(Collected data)

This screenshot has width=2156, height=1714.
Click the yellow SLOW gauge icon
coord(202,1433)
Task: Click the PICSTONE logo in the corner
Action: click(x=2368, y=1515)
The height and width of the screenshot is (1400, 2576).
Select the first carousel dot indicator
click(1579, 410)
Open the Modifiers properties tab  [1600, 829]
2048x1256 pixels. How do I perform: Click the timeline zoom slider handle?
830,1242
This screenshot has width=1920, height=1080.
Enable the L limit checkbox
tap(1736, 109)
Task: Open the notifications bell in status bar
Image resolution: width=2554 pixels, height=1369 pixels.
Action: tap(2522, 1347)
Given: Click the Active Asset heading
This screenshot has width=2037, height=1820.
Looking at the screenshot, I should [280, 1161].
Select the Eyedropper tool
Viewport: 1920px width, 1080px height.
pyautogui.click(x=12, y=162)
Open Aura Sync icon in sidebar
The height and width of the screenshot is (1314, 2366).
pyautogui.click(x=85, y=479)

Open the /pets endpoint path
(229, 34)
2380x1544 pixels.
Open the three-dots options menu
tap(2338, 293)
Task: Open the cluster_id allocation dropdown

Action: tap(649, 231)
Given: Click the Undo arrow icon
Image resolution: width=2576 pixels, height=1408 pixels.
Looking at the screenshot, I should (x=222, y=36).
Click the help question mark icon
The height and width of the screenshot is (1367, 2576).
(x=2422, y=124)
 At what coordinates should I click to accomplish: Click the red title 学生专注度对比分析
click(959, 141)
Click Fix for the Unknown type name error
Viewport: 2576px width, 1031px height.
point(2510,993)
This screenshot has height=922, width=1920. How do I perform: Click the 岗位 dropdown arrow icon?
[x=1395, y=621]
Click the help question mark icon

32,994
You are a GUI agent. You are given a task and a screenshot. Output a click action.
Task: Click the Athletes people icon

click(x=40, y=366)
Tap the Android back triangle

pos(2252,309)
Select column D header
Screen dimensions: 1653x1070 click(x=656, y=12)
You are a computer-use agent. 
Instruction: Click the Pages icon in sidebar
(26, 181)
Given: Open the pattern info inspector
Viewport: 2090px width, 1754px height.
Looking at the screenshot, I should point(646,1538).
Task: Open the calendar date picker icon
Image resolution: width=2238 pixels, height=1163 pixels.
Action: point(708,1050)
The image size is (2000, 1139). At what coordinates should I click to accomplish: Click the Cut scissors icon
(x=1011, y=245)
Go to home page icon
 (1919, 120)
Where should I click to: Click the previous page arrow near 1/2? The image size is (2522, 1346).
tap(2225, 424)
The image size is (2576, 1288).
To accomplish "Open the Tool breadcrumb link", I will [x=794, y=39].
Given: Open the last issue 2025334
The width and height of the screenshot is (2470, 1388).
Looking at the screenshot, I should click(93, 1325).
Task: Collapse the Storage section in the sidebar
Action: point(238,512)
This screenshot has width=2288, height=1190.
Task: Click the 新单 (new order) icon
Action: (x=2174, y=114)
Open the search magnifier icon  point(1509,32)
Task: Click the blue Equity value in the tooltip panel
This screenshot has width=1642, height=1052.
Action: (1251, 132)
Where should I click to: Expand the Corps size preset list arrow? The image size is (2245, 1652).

- _What you need to do_
Look through the entries and give the number of lines containing the word "agent". Add nothing else.

- _Expected answer_
2